Carol sighed. "Most men will take sex from whoever they can whenever it's offered. And when they're not willing, they can be spelled into doing it. I know that personally. Ethan is a horny toad by nature and uses sex to control women, but I'm sure you knew that when you started up with him. Yet because of his lies, I'm having to put you here and put your alleged pixie in the last place she will ever be found."
"She's not my alleged anything, Carol. I saw her under him . Where did you hide the tramp? I deserve to know."

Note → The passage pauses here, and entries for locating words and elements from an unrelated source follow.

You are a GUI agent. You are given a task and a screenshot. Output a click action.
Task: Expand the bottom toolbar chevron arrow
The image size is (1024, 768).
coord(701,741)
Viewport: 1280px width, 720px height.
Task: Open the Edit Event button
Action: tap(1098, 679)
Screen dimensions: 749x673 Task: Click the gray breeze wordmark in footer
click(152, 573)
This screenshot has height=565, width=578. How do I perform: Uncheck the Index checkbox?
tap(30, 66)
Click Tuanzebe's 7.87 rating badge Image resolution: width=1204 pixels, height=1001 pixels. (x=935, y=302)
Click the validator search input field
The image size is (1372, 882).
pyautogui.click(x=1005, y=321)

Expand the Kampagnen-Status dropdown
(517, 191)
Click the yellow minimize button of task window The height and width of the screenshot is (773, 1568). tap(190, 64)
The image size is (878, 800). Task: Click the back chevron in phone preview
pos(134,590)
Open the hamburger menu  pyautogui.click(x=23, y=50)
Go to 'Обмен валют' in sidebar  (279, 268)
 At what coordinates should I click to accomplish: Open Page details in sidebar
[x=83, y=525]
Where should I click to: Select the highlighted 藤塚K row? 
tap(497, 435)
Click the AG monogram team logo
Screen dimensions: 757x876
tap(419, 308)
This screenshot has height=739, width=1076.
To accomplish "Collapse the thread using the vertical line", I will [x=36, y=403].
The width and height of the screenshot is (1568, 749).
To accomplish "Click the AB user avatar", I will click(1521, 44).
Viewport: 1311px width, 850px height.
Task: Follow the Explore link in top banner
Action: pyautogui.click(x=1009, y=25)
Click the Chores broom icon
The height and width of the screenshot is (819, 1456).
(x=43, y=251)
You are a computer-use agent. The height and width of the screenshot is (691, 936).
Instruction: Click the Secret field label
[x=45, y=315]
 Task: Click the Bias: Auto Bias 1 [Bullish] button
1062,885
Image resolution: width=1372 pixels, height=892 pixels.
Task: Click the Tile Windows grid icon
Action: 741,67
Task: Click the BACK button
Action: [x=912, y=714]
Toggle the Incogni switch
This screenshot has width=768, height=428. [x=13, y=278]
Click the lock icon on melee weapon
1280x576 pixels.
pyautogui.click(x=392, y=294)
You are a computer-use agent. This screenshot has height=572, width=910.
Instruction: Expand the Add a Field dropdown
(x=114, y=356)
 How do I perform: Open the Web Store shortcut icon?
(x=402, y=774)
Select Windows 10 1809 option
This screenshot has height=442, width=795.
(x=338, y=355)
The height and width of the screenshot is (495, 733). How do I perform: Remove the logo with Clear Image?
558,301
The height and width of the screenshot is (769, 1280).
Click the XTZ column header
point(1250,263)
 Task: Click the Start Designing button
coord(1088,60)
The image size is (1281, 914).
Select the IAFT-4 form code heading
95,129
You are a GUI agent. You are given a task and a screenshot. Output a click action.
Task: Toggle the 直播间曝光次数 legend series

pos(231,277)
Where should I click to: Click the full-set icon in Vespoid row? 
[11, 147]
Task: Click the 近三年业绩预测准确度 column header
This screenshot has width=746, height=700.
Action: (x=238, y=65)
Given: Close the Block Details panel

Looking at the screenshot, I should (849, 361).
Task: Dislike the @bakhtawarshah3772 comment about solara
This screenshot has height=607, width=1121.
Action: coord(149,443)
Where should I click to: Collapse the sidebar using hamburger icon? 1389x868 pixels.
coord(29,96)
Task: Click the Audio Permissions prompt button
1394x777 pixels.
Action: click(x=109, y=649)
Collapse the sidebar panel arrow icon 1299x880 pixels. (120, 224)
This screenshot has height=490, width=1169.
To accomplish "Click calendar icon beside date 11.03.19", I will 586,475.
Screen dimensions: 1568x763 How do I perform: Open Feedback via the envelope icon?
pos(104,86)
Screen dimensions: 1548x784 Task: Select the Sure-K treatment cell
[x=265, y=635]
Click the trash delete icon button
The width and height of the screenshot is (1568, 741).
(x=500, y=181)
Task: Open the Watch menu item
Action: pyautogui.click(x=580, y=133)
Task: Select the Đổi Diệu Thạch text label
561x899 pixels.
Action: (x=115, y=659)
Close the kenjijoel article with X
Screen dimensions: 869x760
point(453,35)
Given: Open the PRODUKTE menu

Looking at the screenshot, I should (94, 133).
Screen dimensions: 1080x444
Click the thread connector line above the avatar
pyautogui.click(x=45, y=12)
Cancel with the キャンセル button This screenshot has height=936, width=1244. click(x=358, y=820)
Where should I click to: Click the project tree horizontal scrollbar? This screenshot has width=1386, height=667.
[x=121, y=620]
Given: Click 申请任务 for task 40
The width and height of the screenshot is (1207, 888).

Instead of yelling at me, Carol laughed at my demands. "She's not what you think she is, Selene. And it's funny you think I'd be stupid enough to tell you. If I did, as soon as you're free, you'll go take revenge on her as well. I can't let you do that because Ethan lied to her about you, just like he lied in court. That lying bastard is the one who deserves to be punished. I just haven't found the way to do it yet."
I waved a hand. "Fine. Think whatever you want. I don't care what Ethan does with anyone anymore. The tramp saying yes to Ethan probably did me a favor. It would have been worse if I'd married him before this happened. No witch should be imprisoned for murder just because her husband is a loathsome prick."
Carol laughed at my outburst. "See? This place has been good for you already, and you haven't even started fixing it up yet. Being here will be better for you than any amount of therapy."
I made a face behind the Baba Yaga's back and mocked her laughter as I navigated the broken steps to enter the inn from demon hell.